A desconsideração da personalidade jurídica e o projeto de Código de Processo Civil

Autor: André Pagani de Souza, advogado integrante do escritório Edgard Leite Advogados Associados.

 

O fato de o sócio e o diretor da pessoa jurídica poderem responder por dívidas desta última já é de conhecimento geral.
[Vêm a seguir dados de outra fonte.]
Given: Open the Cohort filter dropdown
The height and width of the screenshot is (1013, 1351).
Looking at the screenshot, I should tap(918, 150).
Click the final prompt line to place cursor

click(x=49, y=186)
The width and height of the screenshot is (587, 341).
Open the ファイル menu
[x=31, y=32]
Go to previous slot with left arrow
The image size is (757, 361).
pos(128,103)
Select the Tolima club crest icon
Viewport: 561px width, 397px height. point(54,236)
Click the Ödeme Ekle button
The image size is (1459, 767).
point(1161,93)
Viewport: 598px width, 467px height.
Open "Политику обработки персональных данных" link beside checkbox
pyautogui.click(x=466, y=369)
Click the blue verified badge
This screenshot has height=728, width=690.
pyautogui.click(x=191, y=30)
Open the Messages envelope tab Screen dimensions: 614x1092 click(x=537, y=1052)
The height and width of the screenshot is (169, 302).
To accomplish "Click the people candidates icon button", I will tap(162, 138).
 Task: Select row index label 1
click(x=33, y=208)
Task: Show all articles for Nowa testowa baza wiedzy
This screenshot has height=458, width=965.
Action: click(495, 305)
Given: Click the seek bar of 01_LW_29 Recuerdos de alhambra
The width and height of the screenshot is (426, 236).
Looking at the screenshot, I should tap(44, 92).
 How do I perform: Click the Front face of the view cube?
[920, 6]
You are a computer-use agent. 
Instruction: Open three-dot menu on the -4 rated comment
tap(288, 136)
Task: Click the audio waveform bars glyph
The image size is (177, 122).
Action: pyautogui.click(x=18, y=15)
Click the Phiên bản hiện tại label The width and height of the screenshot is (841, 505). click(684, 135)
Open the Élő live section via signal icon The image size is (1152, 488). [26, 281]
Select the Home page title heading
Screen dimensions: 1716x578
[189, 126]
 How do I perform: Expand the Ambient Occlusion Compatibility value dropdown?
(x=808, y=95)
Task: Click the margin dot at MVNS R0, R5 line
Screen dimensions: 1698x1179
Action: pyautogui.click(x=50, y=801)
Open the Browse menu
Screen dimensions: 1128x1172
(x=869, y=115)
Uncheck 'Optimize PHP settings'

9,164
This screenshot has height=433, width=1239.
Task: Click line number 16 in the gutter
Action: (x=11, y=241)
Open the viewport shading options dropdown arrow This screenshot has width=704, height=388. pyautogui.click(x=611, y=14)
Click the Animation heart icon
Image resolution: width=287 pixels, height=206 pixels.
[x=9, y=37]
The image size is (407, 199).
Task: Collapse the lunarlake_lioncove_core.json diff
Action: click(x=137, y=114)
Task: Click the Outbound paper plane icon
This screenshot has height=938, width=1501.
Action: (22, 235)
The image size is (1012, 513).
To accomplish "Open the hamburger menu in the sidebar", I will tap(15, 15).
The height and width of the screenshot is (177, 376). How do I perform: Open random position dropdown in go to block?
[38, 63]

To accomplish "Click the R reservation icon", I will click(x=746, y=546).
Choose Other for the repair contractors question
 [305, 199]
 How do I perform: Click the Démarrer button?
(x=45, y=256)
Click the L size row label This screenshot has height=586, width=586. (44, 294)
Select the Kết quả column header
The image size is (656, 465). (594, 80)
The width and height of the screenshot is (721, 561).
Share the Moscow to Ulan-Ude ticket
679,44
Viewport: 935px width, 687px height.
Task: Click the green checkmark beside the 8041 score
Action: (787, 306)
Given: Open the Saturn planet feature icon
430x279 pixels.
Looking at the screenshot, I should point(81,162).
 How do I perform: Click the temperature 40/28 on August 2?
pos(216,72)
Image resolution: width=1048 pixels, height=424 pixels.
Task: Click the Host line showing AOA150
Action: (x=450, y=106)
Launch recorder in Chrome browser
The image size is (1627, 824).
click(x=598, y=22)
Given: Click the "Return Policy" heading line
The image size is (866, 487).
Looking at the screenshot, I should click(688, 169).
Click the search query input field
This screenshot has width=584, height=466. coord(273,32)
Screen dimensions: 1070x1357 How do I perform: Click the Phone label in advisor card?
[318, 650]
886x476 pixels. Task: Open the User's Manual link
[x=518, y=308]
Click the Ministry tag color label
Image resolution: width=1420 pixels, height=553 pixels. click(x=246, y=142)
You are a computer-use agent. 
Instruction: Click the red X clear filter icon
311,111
A teoria da desconsideração da personalidade jurídica tem sido aplicada por todos os tribunais brasileiros.

Desde 2003, quando entrou em vigor o Código Civil atual, teve ampla aplicação pelos tribunais brasileiros o artigo 50, cujo teor é o seguinte:

“Em caso de abuso de personalidade jurídica, caracterizado pelo desvio de finalidade ou pela confusão patrimonial, pode o juiz decidir, a requerimento da parte, ou do Ministério Público quando lhe couber intervir no processo, que os efeitos de certas e determinadas relações de obrigações sejam estendidos aos bens particulares dos administradores ou sócios da pessoa jurídica”.

É bem verdade que muito antes do dispositivo legal acima transcrito entrar em vigor, já era prática corriqueira em nossos tribunais a atribuição de responsabilidade que originariamente era da pessoa jurídica aos seus integrantes.

Apesar isso, é inegável que a desconsideração da personalidade jurídica espalhou-se com uma velocidade espantosa após ela ganhar o explícito e inquestionável amparo legal do artigo 50 do Código Civil.

Lamentavelmente, tornou-se freqüente o fato de administradores e sócios de pessoas jurídicas serem surpreendidos com o bloqueio de contas correntes pessoais em razão de dívidas da empresa que integram ou integravam.

Esse cenário de surpresas é lamentável porque desencoraja os empresários a fazerem o que mais gostam – que é empreender – ao mesmo tempo que contribui para o subdesenvolvimento das atividades econômicas.

É raro, hoje em dia, encontrar alguém relativamente bem informado que não tenha receio de se tornar sócio ou administrador de pessoa jurídica, pois é alta a probabilidade de ter o patrimônio pessoal comprometido sem a menor chance de exercício do direito de defesa.

Sensibilizada por este problema, uma comissão de juristas liderada pelo Ministro Luiz Fux do Superior Tribunal de Justiça elaborou anteprojeto de Código de Processo Civil – que recentemente se transformou no Projeto de Lei n. 166/2010 em trâmite perante o Congresso Nacional – no qual se prevê um novo procedimento para desconsideração da personalidade jurídica.

Com efeito, o Projeto de Lei n. 166/2010 prevê, em seu artigo 62, que “requerida a desconsideração da personalidade jurídica, o sócio ou o terceiro e a pessoa jurídica serão intimados para, no prazo comum de quinze dias, se manifestar e requerer as provas cabíveis”. Na seqüência, o artigo 65 do mesmo diploma estabelece que “concluída a instrução, se necessária, o incidente será resolvido por decisão interlocutória impugnável por agravo de instrumento”.

Diante disso, é fácil perceber a preocupação com o efetivo exercício do direito de defesa por parte do sócio e dos administradores das pessoas jurídicas. Afinal, nem toda pessoa que passou pela administração de uma empresa ou foi sócio de alguém agiu de má-fé. E, ainda que tenha cometido algum erro, a pessoa tem o direito constitucionalmente garantido de apresentar as suas justificativas e responder exatamente pelo dano que causou: nem um centavo a mais ou a menos.

Portanto, é digno de aplausos o Projeto de Lei n. 166/2010, no que diz respeito a esta proposta de criação de um procedimento-padrão para a desconsideração da personalidade jurídica. Enquanto este projeto não é transformado em lei, cabe aos integrantes das pessoas jurídicas se defenderem como podem dos ataques – nem sempre devidos – ao seu patrimônio pessoal.